Abstract
Myeloid sarcoma (MS) is currently considered equivalent to de novo acute myeloid leukemia (AML); however, the relationship between these entities is poorly understood. This retrospective multi-institutional cohort study compared 43 MS with NPM1 mutation to 106 AML with NPM1 mutation. Compared to AML, MS had more frequent cytogenetic abnormalities including complex karyotype (p = .009 and p = .007, respectively) and was enriched in mutations of genes involved in histone modification, including ASXL1 (p = .007 and p = .008, respectively). AML harbored a higher average number of gene mutations (p = .002) including more frequent PTPN11 mutations (p < .001) and mutations of DNA-methylating genes including DNMT3A and IDH1 (both p < .001). MS had significantly shorter overall survival (OS) than AML (median OS: 44.9 vs. 93.2 months, respectively, p = .037). MS with NPM1 mutation has a unique genetic landscape, and poorer OS, compared to AML with NPM1 mutation.
Key Points
First study comparing genetic profiles of MS and AML with a common disease-defining lesion.
NPM1Mut MS may be genetically distinct from NPM1Mut AML.
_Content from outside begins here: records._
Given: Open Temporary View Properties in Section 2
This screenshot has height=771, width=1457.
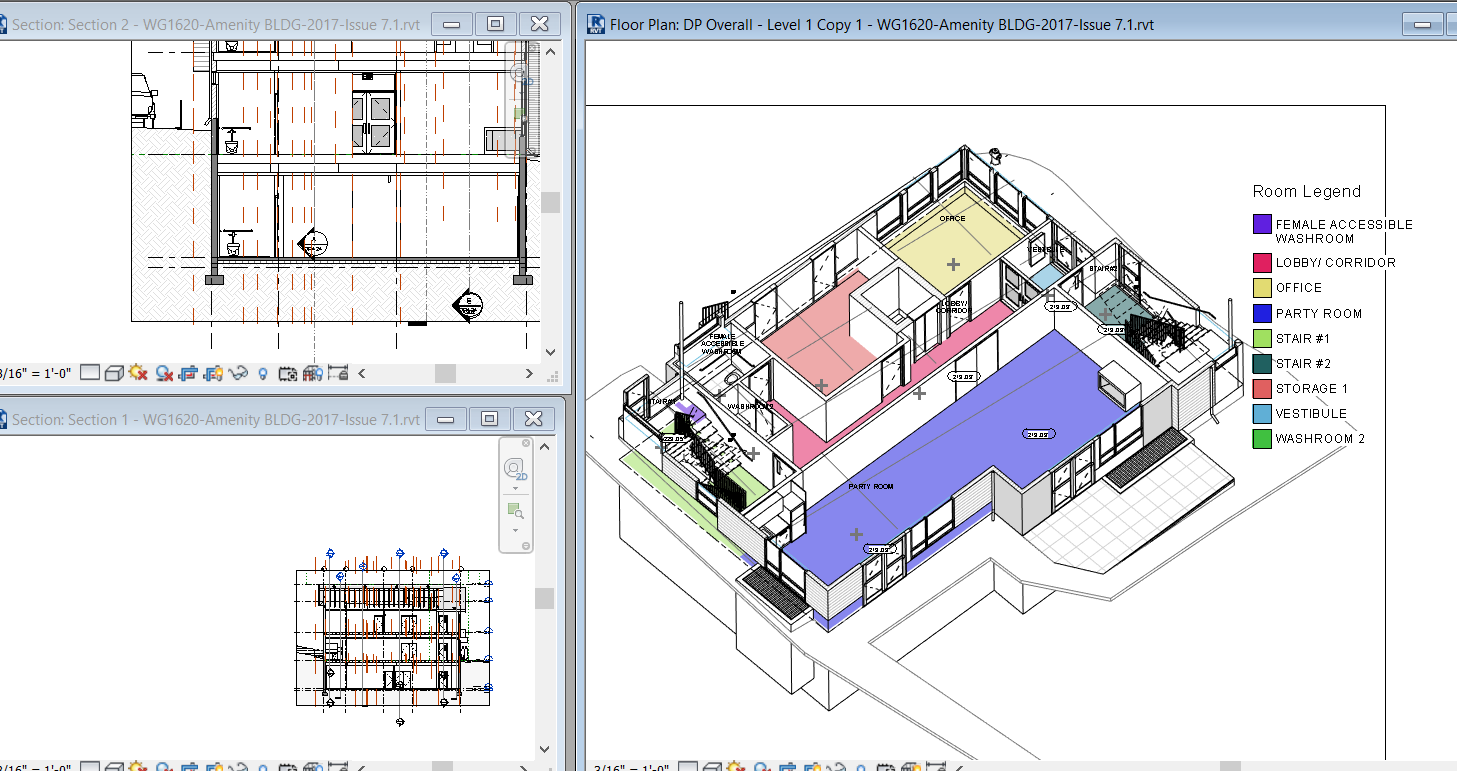Looking at the screenshot, I should pos(287,372).
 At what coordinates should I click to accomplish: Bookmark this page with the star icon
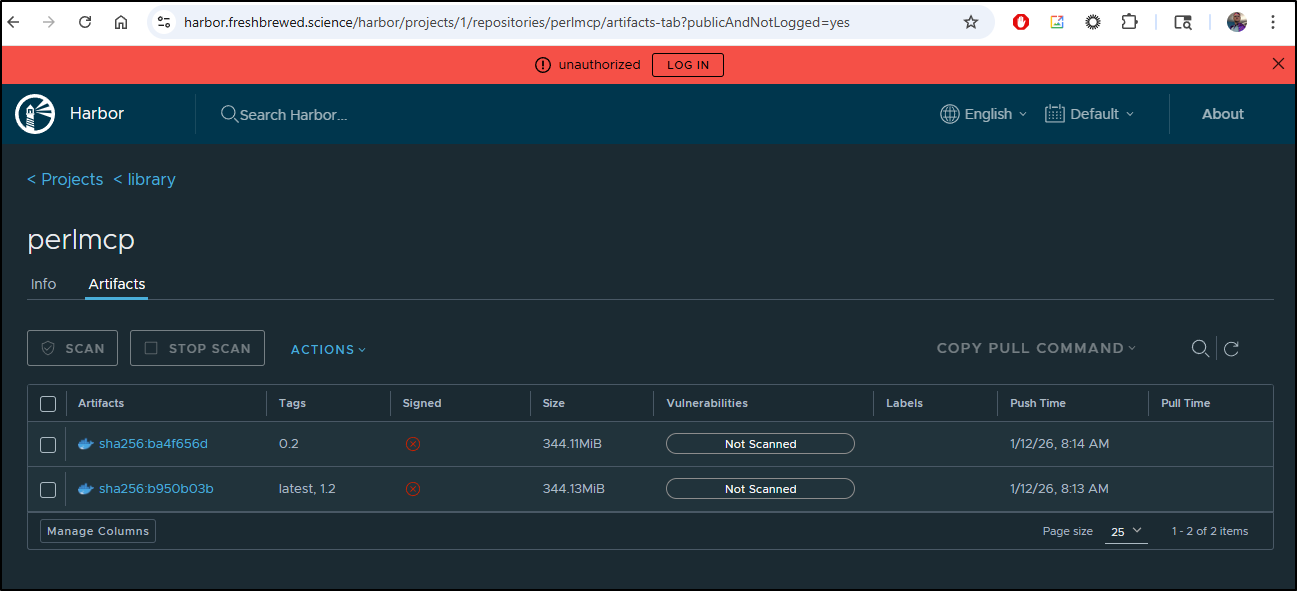(x=970, y=22)
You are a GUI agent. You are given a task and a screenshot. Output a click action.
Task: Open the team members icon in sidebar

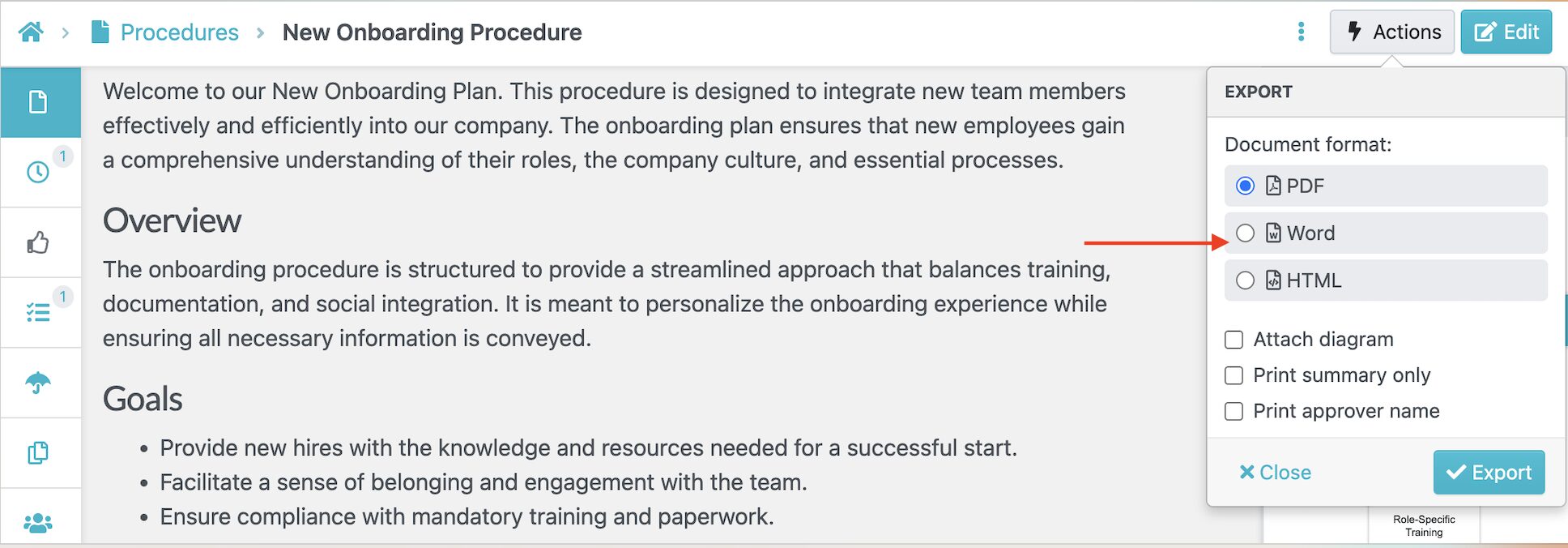click(39, 523)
NPM1Mut MS may have inferior overall survival compared to NPM1Mut AML.
Acknowledgements
Clinical trial registration: Not applicable.
Ethical approval
This study was approved by the Institutional Review Boards of all participating institutions and patient consent was not deemed necessary.
Disclosure statement
No potential conflict of interest was reported by the author(s).
Data availability statement
The data that support the findings of this study are available from the corresponding author, M.R., upon reasonable request.